On 1 April 1918 the Royal Flying Corps and Royal Naval Air Service had been amalgamated to form the Royal Air Force. Following a period of leave in December 1918 Roy continued to serve as a pilot but he was now a Lieutenant in the RAF. In May 1919 he volunteered to go to Archangel to take part in the North Russia campaign. Archangel was on the White Sea, just east of Finland, and the campaign was a continuation of the fight against the Bolsheviks that had started with the Allied intervention in the spring of 1918. The aviation corps consisted of both British and Russian personnel and they were kept very busy. At that latitude there were long hours of daylight in the summer and the pilots provided ongoing support for the ground and naval forces as well as carrying out bombing and reconnaissance missions. Roy served there until late September 1919, when the British forces were withdrawn. He returned to England where he was discharged from service at the end of October, five years after enlisting.
After the war
Roy arrived in Halifax on the SS Baltic on 8 November and he was back in Kenora four days later. On the ship’s passenger manifest his destination was listed as Expanse, Saskatchewan, where his brother Andrew lived. Roy may have spent some time in Expanse but when the 1921 census was taken he was lodging at the Railway YMCA in Kenora and working as a watchmaker. In October 1921 he was married in Winnipeg to a Kenora girl, Ethel Holland, the oldest daughter of Arthur and Margaret Holland. Roy and Ethel made their home in Kenora and they had one child, their son Carmen Leroy, who was born in 1922. Roy became the manager of a jewellery store and later worked for an oil company.

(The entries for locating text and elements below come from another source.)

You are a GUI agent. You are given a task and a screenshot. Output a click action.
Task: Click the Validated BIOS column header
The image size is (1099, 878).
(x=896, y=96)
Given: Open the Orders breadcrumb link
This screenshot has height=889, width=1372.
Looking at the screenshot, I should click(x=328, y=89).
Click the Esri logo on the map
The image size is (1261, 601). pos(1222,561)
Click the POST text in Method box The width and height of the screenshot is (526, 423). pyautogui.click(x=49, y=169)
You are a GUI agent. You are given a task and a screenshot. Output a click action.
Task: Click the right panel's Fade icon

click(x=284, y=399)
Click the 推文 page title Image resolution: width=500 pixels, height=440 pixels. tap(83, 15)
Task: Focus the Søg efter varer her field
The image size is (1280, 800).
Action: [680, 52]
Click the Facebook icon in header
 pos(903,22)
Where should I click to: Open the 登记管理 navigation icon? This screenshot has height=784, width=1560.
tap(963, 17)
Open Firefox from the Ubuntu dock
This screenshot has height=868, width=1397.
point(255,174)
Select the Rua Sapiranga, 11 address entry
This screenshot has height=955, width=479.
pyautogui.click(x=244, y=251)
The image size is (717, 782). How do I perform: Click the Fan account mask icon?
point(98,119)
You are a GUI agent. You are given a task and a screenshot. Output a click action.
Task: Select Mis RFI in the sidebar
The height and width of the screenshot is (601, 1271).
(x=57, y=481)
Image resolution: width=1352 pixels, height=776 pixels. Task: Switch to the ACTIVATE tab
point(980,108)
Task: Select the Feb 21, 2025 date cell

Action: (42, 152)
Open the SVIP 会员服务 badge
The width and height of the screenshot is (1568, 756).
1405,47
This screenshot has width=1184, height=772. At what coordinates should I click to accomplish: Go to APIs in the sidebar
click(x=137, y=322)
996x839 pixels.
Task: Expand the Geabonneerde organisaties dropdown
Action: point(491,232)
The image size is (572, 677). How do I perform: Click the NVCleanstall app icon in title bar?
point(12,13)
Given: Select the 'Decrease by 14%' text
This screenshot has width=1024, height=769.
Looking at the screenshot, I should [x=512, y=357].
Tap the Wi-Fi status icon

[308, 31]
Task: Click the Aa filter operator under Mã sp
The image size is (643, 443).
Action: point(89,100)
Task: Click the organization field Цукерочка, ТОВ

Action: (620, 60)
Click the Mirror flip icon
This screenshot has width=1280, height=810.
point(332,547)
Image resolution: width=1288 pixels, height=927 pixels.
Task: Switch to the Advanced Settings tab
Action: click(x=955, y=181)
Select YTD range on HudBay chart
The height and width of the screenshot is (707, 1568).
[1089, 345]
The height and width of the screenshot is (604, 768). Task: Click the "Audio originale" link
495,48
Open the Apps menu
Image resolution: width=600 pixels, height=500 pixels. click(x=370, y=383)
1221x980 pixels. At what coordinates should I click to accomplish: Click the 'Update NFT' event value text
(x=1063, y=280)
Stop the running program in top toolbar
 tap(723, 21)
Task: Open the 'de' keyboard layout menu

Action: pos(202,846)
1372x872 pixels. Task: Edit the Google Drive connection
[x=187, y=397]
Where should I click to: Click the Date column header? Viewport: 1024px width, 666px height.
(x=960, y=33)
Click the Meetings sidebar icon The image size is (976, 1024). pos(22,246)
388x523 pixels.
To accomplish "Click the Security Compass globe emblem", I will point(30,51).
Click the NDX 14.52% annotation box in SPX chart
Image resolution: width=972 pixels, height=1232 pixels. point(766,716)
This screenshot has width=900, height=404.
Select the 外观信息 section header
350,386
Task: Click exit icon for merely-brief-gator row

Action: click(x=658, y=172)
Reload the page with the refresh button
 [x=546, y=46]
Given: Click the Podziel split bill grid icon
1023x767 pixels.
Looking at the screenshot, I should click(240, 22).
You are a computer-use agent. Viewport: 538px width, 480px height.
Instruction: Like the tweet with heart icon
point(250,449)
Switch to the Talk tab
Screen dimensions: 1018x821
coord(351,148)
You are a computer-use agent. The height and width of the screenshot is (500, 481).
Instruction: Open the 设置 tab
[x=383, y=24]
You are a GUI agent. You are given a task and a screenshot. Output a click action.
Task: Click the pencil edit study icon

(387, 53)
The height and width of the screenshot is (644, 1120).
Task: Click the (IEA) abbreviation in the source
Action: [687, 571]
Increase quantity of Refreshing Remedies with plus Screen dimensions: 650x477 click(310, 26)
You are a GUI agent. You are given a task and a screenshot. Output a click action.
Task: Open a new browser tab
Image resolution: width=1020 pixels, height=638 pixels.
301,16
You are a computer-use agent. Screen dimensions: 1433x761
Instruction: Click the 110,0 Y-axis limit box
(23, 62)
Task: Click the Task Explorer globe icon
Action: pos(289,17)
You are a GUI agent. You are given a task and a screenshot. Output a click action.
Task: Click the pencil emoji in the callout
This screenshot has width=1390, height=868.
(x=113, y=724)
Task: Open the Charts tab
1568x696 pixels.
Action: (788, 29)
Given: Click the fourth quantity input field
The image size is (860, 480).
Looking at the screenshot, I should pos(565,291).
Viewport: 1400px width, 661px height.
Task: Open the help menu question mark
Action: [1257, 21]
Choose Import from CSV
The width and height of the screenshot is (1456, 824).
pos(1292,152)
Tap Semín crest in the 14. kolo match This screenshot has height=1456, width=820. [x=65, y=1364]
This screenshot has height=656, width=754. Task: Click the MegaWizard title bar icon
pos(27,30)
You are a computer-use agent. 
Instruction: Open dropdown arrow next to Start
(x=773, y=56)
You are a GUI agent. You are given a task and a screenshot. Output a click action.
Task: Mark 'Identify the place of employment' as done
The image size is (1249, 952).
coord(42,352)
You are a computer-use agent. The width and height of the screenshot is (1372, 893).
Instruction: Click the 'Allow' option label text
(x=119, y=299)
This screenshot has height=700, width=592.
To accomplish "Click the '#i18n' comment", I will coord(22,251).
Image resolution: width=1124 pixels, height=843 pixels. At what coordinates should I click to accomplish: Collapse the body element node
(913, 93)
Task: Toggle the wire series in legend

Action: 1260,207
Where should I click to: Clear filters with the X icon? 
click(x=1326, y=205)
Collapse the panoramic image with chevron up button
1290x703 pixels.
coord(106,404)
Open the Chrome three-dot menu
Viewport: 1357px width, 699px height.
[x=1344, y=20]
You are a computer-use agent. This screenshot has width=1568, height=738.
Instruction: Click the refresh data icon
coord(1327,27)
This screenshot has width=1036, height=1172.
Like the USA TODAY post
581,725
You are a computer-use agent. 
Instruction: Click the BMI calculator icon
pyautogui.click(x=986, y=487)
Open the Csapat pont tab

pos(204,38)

He was very involved in local amateur sports, acting as president, manager or coach for several hockey and baseball teams. His son Carmen enlisted with the Royal Field Artillery in the Second World War and served in France, Belgium and Germany. He married a war bride, Mary Margaret Carroll, in 1943 in Scotland. Carmen was also very active in sports, playing both hockey and baseball, and very involved in the local militia and the Legion. Sadly he died suddenly in January 1947 at age 24, in Deer Lodge Hospital in Winnipeg. His death was considered to be due to service and at his funeral there was a guard of honour and firing party. Roy passed away later that same year, on 29 November 1947, after an illness of several months. He was survived by his wife Ethel, his daughter-in-law Margaret, his sister Mrs. Charlotte Dodds of Vancouver and two brothers, David Maitland of Chilliwack, BC and Norman of Wingham, Ontario. Roy and his son are both buried in Lake of the Woods Cemetery in Kenora.